__Exercise__
Transcribe the entries that follow, word for word.

__Saved data entries__
- - -
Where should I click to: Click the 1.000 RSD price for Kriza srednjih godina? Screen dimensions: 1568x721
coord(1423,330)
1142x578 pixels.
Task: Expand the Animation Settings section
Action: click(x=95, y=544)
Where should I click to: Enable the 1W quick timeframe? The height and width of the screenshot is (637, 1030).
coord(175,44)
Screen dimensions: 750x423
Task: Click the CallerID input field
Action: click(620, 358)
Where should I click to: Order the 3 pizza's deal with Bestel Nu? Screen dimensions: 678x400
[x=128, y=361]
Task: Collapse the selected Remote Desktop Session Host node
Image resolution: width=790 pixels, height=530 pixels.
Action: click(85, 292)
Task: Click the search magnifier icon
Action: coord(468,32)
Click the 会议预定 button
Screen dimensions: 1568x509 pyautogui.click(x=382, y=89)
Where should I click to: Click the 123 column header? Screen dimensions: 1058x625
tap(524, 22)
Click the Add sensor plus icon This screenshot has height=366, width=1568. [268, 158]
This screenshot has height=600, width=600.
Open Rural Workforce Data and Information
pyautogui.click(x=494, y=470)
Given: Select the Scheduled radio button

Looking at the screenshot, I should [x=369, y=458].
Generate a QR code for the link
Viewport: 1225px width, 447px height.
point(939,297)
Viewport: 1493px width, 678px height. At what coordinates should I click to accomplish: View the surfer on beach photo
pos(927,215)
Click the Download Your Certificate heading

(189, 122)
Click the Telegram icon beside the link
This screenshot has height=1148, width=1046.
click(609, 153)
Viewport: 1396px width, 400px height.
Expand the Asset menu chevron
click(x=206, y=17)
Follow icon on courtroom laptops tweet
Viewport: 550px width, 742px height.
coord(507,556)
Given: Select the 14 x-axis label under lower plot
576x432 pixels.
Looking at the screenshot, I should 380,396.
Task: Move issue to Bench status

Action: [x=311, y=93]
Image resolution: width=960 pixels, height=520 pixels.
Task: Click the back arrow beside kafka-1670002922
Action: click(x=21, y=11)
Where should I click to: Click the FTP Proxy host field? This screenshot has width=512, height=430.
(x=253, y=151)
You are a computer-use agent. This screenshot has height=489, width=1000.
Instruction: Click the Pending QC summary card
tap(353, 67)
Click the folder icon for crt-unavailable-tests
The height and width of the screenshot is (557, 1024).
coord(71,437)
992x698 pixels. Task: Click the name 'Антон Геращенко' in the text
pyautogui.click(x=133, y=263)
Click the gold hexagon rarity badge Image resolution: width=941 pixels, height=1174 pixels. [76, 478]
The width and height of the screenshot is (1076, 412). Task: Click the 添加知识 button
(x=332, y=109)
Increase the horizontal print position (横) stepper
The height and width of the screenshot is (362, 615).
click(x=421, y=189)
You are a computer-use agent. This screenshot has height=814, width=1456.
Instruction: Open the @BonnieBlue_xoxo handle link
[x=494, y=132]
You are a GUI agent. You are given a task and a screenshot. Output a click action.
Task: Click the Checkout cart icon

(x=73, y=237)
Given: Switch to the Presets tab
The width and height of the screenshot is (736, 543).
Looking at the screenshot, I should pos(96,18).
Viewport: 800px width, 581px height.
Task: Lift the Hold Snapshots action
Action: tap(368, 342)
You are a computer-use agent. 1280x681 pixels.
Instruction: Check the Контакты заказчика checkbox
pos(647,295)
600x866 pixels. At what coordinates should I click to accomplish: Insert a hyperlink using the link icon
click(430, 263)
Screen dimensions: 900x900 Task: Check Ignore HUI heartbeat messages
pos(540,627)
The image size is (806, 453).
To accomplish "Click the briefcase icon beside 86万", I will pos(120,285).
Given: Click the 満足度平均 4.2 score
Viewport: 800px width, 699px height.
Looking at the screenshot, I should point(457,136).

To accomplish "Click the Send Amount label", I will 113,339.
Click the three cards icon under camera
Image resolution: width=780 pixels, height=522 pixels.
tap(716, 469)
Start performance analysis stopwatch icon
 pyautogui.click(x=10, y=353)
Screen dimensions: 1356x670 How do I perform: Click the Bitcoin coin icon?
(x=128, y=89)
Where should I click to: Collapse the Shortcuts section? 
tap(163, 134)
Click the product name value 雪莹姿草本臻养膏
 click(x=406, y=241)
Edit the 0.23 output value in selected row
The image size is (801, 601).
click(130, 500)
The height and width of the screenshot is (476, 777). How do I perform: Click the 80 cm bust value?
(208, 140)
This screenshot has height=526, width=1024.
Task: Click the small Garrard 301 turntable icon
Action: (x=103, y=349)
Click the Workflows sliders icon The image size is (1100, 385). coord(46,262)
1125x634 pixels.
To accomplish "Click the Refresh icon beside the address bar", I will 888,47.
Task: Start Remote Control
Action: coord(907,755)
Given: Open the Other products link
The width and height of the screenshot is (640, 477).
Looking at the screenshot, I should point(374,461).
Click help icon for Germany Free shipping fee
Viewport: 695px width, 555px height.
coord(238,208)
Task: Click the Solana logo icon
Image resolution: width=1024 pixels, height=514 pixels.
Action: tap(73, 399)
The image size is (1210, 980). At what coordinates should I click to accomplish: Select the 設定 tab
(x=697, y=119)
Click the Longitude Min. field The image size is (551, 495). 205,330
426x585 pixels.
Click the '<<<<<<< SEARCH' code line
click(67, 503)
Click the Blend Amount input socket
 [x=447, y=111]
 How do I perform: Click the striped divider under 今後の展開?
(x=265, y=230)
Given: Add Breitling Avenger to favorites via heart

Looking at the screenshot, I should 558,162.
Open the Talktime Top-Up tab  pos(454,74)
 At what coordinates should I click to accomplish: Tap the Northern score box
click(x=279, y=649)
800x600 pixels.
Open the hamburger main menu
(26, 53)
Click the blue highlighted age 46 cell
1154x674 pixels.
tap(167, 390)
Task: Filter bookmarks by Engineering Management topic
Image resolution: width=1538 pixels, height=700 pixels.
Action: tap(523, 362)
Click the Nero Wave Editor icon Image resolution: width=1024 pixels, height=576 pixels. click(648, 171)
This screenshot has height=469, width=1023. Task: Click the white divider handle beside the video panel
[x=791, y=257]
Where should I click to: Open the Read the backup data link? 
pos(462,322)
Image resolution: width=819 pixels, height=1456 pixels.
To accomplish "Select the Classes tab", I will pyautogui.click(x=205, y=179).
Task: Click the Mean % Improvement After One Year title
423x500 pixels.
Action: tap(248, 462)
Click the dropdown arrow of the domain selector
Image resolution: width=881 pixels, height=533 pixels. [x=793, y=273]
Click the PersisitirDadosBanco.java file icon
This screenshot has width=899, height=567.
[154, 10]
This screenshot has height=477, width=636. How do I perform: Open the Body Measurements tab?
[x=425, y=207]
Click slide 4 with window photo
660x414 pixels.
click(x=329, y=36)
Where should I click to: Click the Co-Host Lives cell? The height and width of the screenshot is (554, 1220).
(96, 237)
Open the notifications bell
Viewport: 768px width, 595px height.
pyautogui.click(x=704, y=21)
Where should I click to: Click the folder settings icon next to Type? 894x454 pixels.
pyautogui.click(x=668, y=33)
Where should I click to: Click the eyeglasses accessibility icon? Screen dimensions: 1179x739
- - -
__Exercise answer__
Where should I click to: Click the 1.000 RSD price for Kriza srednjih godina? Screen dimensions: 1568x721
coord(1423,330)
1142x578 pixels.
Task: Expand the Animation Settings section
Action: click(x=95, y=544)
Where should I click to: Enable the 1W quick timeframe? The height and width of the screenshot is (637, 1030).
coord(175,44)
Screen dimensions: 750x423
Task: Click the CallerID input field
Action: click(620, 358)
Where should I click to: Order the 3 pizza's deal with Bestel Nu? Screen dimensions: 678x400
[x=128, y=361]
Task: Collapse the selected Remote Desktop Session Host node
Image resolution: width=790 pixels, height=530 pixels.
Action: click(85, 292)
Task: Click the search magnifier icon
Action: coord(468,32)
Click the 会议预定 button
Screen dimensions: 1568x509 pyautogui.click(x=382, y=89)
Where should I click to: Click the 123 column header? Screen dimensions: 1058x625
tap(524, 22)
Click the Add sensor plus icon This screenshot has height=366, width=1568. [268, 158]
This screenshot has height=600, width=600.
Open Rural Workforce Data and Information
pyautogui.click(x=494, y=470)
Given: Select the Scheduled radio button

Looking at the screenshot, I should [x=369, y=458].
Generate a QR code for the link
Viewport: 1225px width, 447px height.
point(939,297)
Viewport: 1493px width, 678px height. At what coordinates should I click to accomplish: View the surfer on beach photo
pos(927,215)
Click the Download Your Certificate heading

(189, 122)
Click the Telegram icon beside the link
This screenshot has height=1148, width=1046.
click(609, 153)
Viewport: 1396px width, 400px height.
Expand the Asset menu chevron
click(x=206, y=17)
Follow icon on courtroom laptops tweet
Viewport: 550px width, 742px height.
coord(507,556)
Given: Select the 14 x-axis label under lower plot
576x432 pixels.
Looking at the screenshot, I should 380,396.
Task: Move issue to Bench status

Action: [x=311, y=93]
Image resolution: width=960 pixels, height=520 pixels.
Task: Click the back arrow beside kafka-1670002922
Action: click(x=21, y=11)
Where should I click to: Click the FTP Proxy host field? This screenshot has width=512, height=430.
(x=253, y=151)
You are a computer-use agent. This screenshot has height=489, width=1000.
Instruction: Click the Pending QC summary card
tap(353, 67)
Click the folder icon for crt-unavailable-tests
The height and width of the screenshot is (557, 1024).
coord(71,437)
992x698 pixels. Task: Click the name 'Антон Геращенко' in the text
pyautogui.click(x=133, y=263)
Click the gold hexagon rarity badge Image resolution: width=941 pixels, height=1174 pixels. [76, 478]
The width and height of the screenshot is (1076, 412). Task: Click the 添加知识 button
(x=332, y=109)
Increase the horizontal print position (横) stepper
The height and width of the screenshot is (362, 615).
click(x=421, y=189)
You are a computer-use agent. This screenshot has height=814, width=1456.
Instruction: Open the @BonnieBlue_xoxo handle link
[x=494, y=132]
You are a GUI agent. You are given a task and a screenshot. Output a click action.
Task: Click the Checkout cart icon

(x=73, y=237)
Given: Switch to the Presets tab
The width and height of the screenshot is (736, 543).
Looking at the screenshot, I should pos(96,18).
Viewport: 800px width, 581px height.
Task: Lift the Hold Snapshots action
Action: tap(368, 342)
You are a computer-use agent. 1280x681 pixels.
Instruction: Check the Контакты заказчика checkbox
pos(647,295)
600x866 pixels. At what coordinates should I click to accomplish: Insert a hyperlink using the link icon
click(430, 263)
Screen dimensions: 900x900 Task: Check Ignore HUI heartbeat messages
pos(540,627)
The image size is (806, 453).
To accomplish "Click the briefcase icon beside 86万", I will pos(120,285).
Given: Click the 満足度平均 4.2 score
Viewport: 800px width, 699px height.
Looking at the screenshot, I should point(457,136).

To accomplish "Click the Send Amount label", I will 113,339.
Click the three cards icon under camera
Image resolution: width=780 pixels, height=522 pixels.
tap(716, 469)
Start performance analysis stopwatch icon
 pyautogui.click(x=10, y=353)
Screen dimensions: 1356x670 How do I perform: Click the Bitcoin coin icon?
(x=128, y=89)
Where should I click to: Collapse the Shortcuts section? 
tap(163, 134)
Click the product name value 雪莹姿草本臻养膏
 click(x=406, y=241)
Edit the 0.23 output value in selected row
The image size is (801, 601).
click(130, 500)
The height and width of the screenshot is (476, 777). How do I perform: Click the 80 cm bust value?
(208, 140)
This screenshot has height=526, width=1024.
Task: Click the small Garrard 301 turntable icon
Action: (x=103, y=349)
Click the Workflows sliders icon The image size is (1100, 385). coord(46,262)
1125x634 pixels.
To accomplish "Click the Refresh icon beside the address bar", I will 888,47.
Task: Start Remote Control
Action: coord(907,755)
Given: Open the Other products link
The width and height of the screenshot is (640, 477).
Looking at the screenshot, I should point(374,461).
Click help icon for Germany Free shipping fee
Viewport: 695px width, 555px height.
coord(238,208)
Task: Click the Solana logo icon
Image resolution: width=1024 pixels, height=514 pixels.
Action: tap(73, 399)
The image size is (1210, 980). At what coordinates should I click to accomplish: Select the 設定 tab
(x=697, y=119)
Click the Longitude Min. field The image size is (551, 495). 205,330
426x585 pixels.
Click the '<<<<<<< SEARCH' code line
click(67, 503)
Click the Blend Amount input socket
 [x=447, y=111]
 How do I perform: Click the striped divider under 今後の展開?
(x=265, y=230)
Given: Add Breitling Avenger to favorites via heart

Looking at the screenshot, I should 558,162.
Open the Talktime Top-Up tab  pos(454,74)
 At what coordinates should I click to accomplish: Tap the Northern score box
click(x=279, y=649)
800x600 pixels.
Open the hamburger main menu
(26, 53)
Click the blue highlighted age 46 cell
1154x674 pixels.
tap(167, 390)
Task: Filter bookmarks by Engineering Management topic
Image resolution: width=1538 pixels, height=700 pixels.
Action: tap(523, 362)
Click the Nero Wave Editor icon Image resolution: width=1024 pixels, height=576 pixels. click(648, 171)
This screenshot has height=469, width=1023. Task: Click the white divider handle beside the video panel
[x=791, y=257]
Where should I click to: Open the Read the backup data link? 
pos(462,322)
Image resolution: width=819 pixels, height=1456 pixels.
To accomplish "Select the Classes tab", I will pyautogui.click(x=205, y=179).
Task: Click the Mean % Improvement After One Year title
423x500 pixels.
Action: tap(248, 462)
Click the dropdown arrow of the domain selector
Image resolution: width=881 pixels, height=533 pixels. [x=793, y=273]
Click the PersisitirDadosBanco.java file icon
This screenshot has width=899, height=567.
[154, 10]
This screenshot has height=477, width=636. How do I perform: Open the Body Measurements tab?
[x=425, y=207]
Click slide 4 with window photo
660x414 pixels.
click(x=329, y=36)
Where should I click to: Click the Co-Host Lives cell? The height and width of the screenshot is (554, 1220).
(96, 237)
Open the notifications bell
Viewport: 768px width, 595px height.
pyautogui.click(x=704, y=21)
Where should I click to: Click the folder settings icon next to Type? 894x454 pixels.
pyautogui.click(x=668, y=33)
Where should I click to: Click the eyeglasses accessibility icon? Screen dimensions: 1179x739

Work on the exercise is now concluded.